Après une mission qui a mal tourné, un tueur à gages taïwanais part se terrer dans une petite ville japonaise et s’y découvre des talents insoupçonnés…
Mr Long
Japon, 2017
De Sabu
Durée : 2h01
Sortie : –
Note :
MÉLODIE POUR UN TUEUR
Insaisissable Sabu : alors que le cinéaste japonais tourne depuis le milieu des années 90, on a essentiellement commencé à le connaître en France avec son formidable Miss Zombie, film d’horreur politique tourné en noir et blanc. A ce long métrage a succédé son opposé, Chasuke’s Journey, une fantaisie romantique gorgée de couleurs.

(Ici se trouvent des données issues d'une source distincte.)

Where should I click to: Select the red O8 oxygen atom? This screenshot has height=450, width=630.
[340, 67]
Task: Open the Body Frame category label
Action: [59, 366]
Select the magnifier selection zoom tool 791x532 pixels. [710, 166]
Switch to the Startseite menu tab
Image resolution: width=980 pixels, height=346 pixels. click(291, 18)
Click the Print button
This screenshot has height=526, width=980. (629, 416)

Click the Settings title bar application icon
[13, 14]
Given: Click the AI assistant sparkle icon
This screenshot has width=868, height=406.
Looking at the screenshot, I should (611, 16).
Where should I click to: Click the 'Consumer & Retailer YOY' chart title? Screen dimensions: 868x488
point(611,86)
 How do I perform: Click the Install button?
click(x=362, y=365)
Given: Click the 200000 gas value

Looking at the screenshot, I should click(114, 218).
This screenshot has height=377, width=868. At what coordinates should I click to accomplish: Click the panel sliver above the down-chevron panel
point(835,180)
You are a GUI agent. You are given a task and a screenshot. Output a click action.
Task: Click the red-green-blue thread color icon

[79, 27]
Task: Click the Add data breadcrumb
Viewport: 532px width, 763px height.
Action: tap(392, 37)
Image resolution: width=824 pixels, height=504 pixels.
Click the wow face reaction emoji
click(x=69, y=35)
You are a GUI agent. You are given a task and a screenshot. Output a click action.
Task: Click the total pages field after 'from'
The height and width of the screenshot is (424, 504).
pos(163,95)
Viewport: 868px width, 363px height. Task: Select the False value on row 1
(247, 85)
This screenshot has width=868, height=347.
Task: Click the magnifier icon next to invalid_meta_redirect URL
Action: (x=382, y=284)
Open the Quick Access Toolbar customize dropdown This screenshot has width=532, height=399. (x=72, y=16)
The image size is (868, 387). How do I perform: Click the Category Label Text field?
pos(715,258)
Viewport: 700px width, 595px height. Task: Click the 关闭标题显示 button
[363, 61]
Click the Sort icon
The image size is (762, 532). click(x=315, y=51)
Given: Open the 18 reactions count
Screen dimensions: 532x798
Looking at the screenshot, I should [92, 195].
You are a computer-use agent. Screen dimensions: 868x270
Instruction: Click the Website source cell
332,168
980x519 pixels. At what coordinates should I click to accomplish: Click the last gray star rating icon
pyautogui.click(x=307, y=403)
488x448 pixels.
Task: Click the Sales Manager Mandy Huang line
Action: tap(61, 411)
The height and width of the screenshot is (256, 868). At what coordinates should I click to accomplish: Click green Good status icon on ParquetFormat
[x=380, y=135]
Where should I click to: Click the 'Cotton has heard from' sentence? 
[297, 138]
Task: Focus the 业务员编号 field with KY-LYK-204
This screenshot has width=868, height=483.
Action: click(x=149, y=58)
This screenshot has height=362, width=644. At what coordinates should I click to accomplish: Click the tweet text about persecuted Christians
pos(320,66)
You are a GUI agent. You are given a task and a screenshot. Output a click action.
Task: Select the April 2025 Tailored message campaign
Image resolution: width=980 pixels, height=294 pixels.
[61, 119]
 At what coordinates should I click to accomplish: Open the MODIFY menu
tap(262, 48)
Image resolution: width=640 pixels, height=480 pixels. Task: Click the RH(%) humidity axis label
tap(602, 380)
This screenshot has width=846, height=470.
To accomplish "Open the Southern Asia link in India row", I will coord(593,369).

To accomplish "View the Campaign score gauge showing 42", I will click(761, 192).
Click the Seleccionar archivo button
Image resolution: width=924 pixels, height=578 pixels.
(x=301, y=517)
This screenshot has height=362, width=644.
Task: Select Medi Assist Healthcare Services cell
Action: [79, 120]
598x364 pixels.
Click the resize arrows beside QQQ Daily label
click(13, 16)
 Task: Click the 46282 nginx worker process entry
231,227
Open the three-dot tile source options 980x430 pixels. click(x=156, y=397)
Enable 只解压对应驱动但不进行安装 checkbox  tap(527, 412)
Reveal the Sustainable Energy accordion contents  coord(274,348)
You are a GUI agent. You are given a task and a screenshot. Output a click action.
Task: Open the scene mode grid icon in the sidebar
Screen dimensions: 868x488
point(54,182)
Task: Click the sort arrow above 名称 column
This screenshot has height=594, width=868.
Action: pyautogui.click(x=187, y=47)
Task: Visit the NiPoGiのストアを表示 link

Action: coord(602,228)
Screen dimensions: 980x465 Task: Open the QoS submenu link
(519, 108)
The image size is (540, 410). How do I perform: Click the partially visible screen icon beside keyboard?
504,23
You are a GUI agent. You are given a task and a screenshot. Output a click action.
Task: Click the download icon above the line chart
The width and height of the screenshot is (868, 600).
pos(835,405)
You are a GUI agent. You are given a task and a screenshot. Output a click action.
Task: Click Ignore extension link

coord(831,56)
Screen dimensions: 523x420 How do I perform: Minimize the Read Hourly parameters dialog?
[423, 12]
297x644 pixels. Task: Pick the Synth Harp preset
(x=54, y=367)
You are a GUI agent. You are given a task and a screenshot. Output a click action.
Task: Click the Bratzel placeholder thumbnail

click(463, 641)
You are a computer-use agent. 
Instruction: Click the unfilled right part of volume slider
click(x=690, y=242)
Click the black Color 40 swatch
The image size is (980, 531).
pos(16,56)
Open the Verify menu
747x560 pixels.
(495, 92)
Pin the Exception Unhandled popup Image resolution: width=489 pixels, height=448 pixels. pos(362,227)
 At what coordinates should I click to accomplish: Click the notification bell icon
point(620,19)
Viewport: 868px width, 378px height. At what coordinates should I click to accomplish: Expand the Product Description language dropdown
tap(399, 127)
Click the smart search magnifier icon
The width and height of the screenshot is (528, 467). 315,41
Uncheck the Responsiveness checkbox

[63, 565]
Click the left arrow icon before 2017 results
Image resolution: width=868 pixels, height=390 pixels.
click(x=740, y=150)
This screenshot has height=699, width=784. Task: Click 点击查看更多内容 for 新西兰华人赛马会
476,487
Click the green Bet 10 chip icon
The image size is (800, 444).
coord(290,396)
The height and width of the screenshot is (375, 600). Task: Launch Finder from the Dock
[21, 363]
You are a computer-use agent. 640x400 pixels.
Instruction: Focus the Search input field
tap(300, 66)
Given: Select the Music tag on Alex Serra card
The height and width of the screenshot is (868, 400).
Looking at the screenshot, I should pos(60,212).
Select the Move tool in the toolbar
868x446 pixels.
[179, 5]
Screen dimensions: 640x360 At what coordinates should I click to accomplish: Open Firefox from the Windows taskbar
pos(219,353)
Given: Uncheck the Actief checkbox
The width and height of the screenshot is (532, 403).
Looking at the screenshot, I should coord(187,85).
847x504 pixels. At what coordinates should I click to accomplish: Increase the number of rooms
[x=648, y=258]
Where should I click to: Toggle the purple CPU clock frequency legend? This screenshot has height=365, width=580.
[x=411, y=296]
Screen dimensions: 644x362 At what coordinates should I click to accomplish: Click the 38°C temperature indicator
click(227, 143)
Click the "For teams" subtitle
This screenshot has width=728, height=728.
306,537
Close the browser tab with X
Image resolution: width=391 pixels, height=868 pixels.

Mr Long, sa nouvelle création, change à nouveau de registre – et à vrai dire, change même de registre… en plein film.
Mr Long débute comme un polar nocturne autour d’un tueur à gages aussi félin que fantomatique (Chang Chen, idéal). Sabu saisit la vie nocturne et son grondement : les enseignes qui scintillent dans le noir, le crépitement de la street food, les sous-sols obscurs ou encore un club olé-olé qui semble échappé du R100 de Hitoshi Matsumoto. La musique planante contribue à une délicieuse atmosphère en plein trip et qui nimbe le polar d’un certain onirisme. En conférence de presse, Sabu a commenté que ses scénarios étaient d’abord écrits « avec des images ». Cela se sent : il y a une force picturale dans le récit, une façon de faire avancer l’action par l’image plus que par le commentaire, et les dialogues sont souvent réduits à leur plus strict nécessaire – voila qui renforce ici la tension comme le mystère du long métrage.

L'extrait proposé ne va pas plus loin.